Anyway, this is all very amusing and it actually "works" in the sense that if you blow up a low-res image using this h(t) basis shape, it does in fact make a high res image that is smooth and upon box-down sampling exactly reproduces the low-res original.

It is, however, not actually useful. For one thing, it's computationally ridiculous. Of course you would precompute the h(t) and store it in a table, but even then, the reach of h(t) is infinite, and it doesn't get small until very large t (beyond the edges of any real image), so in practice every output pixel must be a weighted sum from every single DC values in the low res image. Even without that problem, it's useless because it's just too ringy on real data. Looking at the shape above it should be obvious it will ring like crazy.

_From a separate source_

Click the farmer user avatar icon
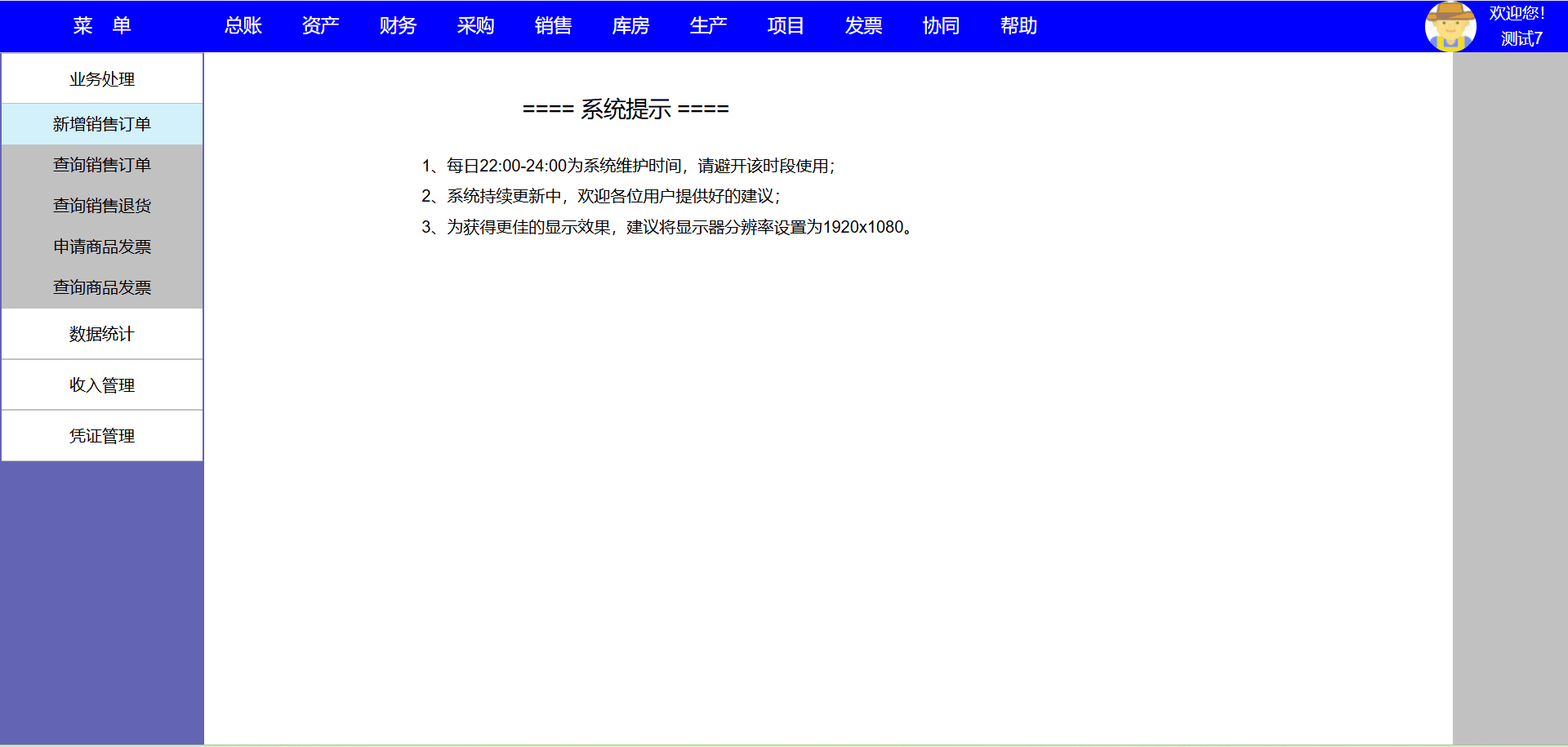The width and height of the screenshot is (1568, 747). [1450, 26]
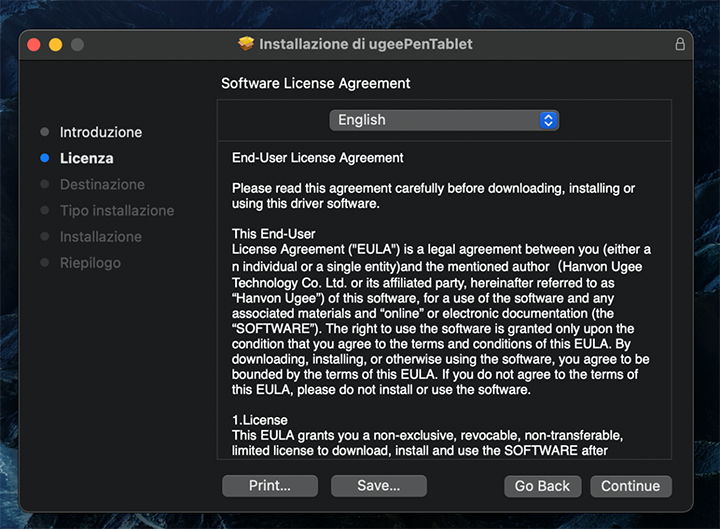Click the Software License Agreement heading
720x529 pixels.
316,83
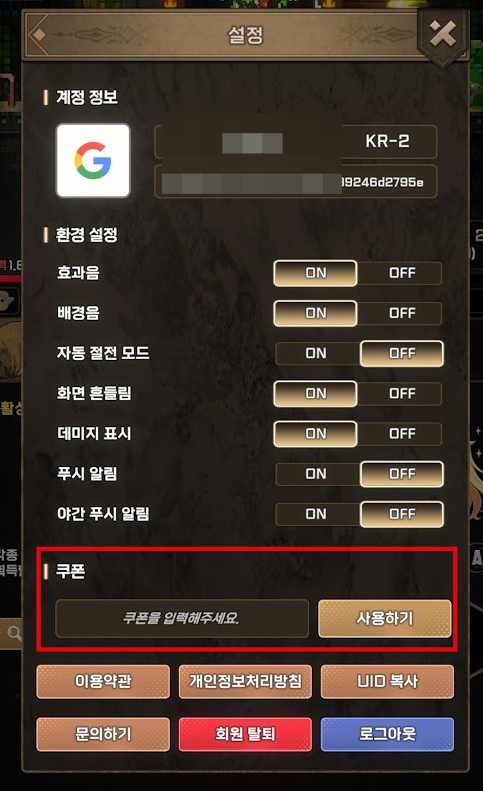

I believe these problems basically go back to the issue of using the ideal Shannon reconstruction when I did the step of "undoing the comb". By using the sinc to reproduce I doomed myself to non-local effect and ringing. The next obvious question is - can you do something other than sinc there? Why yes you can, though you have to be careful.

Say we go back to the very beginning and make this reconstruction :

F(t) = Sum[n] L_n * B( t - n )

We're making F(t) which is our reconstruction of the smooth box-filter of the original. Now B(t) is some reconstruction basis function (before we used sinc). In order to be a reconstruction, B(t) must be 1.0 at t = 0, and 0.0 at all other integer t. Okay.

If we run through the math with general B, we get :

again :

f(t) = Sum[n] L_n * h(t - n)

but with :

h(t) = Fou^-1{ Fou{ B } / sinc(v) }

For example :

If B(t) = "triangle" , then F(t) is just the linear interpolation of the L_n

Fou{ triangle } = sinc^2 ( v)

h(t) = Fou^-1{ sinc^2 ( v) / sinc(v) } = Fou^-1{ sinc } = rect(t)

Our basis functions are rects ! In fact this is the reconstruction where the L_n is just made a constant over each DC domain. In fact if you think about it that should be obvious. If you take the L_n and make them constant on each domain, then you run a rectangle convolution over that - as you slide the rectangle window along, you get linear interpolation, which is our F(t).

That's not useful, but maybe some other B(t) is. In particular I think the best line of approach is for B(t) to be some kind of windowed sinc. Perhaps a Guassian-windowed sinc. Any real world window I can think of leads to a Fourier transform of B(t) that's too complex to do analytically, which means our only approach to finding h is to do a double-numerical-integration which is rather a disastrous thing to do, even for precomputing a table.

So I guess that's the next step, though I think this whole approach is a practical dead end and is now just a scientific curiosity. I must say it was a lot of fun to actually bust out pencil and paper and do some math and real thinking. I really miss it.


Anonymous said...

My attempt at a closed form solution to the iterated bilerp, based on this general approach:


I solved for both a full-width (sinc-like) thing which should match the iterated one, and then a simplified bilerp with a tunable parameter and a very local filter support (only need 3x3 DC values to do a given 8x8 block as 4 4x4 bilerps).

Anonymous said...

Er, correction, the simplified bilerp isn't tunable, I missed that there was another constraint on it.

Anonymous said...

Note that you can get a tuning factor by just having two solutions and weighting between them.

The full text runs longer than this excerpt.